Je peux admettre que certains aiment la philosophie ultra-réactionnaire (et effectivement ultra-reaganienne) de ce film, chacun a le droit d’avoir ses idées et convictions morales et idéologiques. Je peux même admettre que l’on aime un film « malgré son but idéologique nauséabond » (et donc sans partager son idéologie), il n’y a rien de honteux à apprécier un mauvais film, à avoir été touché par des détails malgré d’autres aspects.
Mais il est malhonnête et malsain de nier cette philosophie et cette idéologie, et d’essayer de faire passer un film militant d’ultra-droite pour autre chose que ce qu’il est.
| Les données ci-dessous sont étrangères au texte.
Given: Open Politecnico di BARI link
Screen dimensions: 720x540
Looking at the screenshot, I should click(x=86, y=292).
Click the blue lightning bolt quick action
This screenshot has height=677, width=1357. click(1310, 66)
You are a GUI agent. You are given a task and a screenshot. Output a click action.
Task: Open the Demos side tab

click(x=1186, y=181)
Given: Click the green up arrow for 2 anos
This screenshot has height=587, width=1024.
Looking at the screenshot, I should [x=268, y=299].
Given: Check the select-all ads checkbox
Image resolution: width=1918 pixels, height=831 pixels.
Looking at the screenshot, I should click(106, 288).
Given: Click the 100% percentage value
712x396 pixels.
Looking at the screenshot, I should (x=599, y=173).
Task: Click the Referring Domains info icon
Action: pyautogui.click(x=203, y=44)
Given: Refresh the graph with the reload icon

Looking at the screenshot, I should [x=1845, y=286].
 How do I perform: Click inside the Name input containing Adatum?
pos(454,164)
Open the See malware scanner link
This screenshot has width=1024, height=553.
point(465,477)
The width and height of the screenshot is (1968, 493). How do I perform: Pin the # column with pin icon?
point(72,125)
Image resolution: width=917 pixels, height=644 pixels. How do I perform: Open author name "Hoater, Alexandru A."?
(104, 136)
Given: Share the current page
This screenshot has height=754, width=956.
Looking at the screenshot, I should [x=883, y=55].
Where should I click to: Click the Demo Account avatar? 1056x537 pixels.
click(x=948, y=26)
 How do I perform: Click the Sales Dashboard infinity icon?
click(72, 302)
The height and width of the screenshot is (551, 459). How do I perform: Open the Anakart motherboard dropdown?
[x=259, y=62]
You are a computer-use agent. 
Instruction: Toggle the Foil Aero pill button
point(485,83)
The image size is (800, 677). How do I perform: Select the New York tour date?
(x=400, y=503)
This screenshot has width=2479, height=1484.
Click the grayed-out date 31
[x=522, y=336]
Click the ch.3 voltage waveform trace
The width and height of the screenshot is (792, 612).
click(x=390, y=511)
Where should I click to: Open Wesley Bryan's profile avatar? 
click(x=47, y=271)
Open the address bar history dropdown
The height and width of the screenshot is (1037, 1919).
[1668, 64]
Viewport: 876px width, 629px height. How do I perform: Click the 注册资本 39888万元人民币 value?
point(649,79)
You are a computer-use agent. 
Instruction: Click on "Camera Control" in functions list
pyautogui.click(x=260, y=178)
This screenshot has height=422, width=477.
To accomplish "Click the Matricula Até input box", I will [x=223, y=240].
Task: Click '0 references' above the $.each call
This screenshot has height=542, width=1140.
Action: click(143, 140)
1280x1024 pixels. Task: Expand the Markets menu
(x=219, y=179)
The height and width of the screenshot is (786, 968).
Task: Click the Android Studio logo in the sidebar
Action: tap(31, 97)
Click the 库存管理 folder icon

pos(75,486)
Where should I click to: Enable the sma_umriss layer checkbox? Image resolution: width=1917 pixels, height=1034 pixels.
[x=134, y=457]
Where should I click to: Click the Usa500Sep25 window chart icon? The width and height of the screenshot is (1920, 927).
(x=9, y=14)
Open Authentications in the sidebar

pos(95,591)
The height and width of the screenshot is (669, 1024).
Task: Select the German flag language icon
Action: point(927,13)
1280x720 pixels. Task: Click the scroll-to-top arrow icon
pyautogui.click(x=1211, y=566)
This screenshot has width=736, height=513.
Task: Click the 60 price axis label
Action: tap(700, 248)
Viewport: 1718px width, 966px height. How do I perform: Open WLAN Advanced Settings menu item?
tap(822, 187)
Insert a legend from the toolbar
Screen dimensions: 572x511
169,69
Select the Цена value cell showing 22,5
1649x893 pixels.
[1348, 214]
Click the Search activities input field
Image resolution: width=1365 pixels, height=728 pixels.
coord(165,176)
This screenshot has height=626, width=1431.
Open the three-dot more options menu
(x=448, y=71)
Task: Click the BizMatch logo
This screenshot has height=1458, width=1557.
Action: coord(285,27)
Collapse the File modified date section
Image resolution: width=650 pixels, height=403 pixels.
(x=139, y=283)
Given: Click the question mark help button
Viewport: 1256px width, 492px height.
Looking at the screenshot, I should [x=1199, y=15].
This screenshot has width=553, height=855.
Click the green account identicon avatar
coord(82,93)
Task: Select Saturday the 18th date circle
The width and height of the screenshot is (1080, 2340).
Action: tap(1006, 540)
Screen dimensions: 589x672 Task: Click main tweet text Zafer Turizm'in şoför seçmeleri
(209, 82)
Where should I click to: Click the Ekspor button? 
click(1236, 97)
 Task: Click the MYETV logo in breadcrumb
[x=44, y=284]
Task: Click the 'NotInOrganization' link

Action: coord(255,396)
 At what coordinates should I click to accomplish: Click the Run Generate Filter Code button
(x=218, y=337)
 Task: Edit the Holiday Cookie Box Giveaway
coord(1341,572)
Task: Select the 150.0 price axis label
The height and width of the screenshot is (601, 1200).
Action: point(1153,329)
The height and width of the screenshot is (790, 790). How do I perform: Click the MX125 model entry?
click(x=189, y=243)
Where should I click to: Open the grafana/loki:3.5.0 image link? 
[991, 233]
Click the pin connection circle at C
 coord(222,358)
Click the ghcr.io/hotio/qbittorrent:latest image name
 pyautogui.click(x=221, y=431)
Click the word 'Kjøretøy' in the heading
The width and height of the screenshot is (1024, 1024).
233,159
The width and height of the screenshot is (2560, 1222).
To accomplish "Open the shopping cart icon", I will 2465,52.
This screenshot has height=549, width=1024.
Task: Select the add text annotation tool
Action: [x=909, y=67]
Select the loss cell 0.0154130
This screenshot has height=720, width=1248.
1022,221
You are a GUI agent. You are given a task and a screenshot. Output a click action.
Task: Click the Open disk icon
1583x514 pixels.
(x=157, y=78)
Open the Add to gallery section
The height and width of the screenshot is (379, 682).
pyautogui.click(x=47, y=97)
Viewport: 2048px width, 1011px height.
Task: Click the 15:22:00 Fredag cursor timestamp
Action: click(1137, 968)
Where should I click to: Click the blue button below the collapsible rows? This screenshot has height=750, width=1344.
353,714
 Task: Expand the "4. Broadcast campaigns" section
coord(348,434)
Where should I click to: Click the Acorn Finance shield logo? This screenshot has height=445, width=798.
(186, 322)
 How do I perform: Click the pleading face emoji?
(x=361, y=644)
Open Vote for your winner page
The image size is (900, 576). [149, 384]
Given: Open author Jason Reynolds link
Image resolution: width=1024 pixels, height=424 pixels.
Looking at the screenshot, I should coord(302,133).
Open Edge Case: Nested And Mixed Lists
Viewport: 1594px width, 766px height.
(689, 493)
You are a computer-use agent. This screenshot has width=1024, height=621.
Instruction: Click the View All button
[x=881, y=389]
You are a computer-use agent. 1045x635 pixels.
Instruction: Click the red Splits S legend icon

NB : Ne pas oublier que Forest Gump a été écrit puis réalisé en plein pendant l’explosion de l’épidémie de SIDA.
La maladie de Jenny est clairement une référence au SIDA, non nommé mais très très explicitement sous-entendu.
Or le déroulé des malheurs de Jenny suit très précisément le narratif utilisé à l’époque par l’utra-droite étatsunienne et par les chrétiens intégristes : une vie amoureuse aventureuse, une vie dissolue, conduisent au mal, conduisent à attraper le SIDA.
Le personnage de Jenny est donc, très précisément et très explicitement dans le contexte de l’époque, une représentation clinique et fidèle des poncifs ultra-réactionnaires assimilant l’amour libre à un pêché et le SIDA à une punition bien méritée.
Ben a bien raison de souligner ce que ce passage du film révèle sur son idéologie à vomir.
J’en suis resté au premier degré, et ce film me plait comme il est ; soit un film très bien fait et émouvant qui m’a marqué.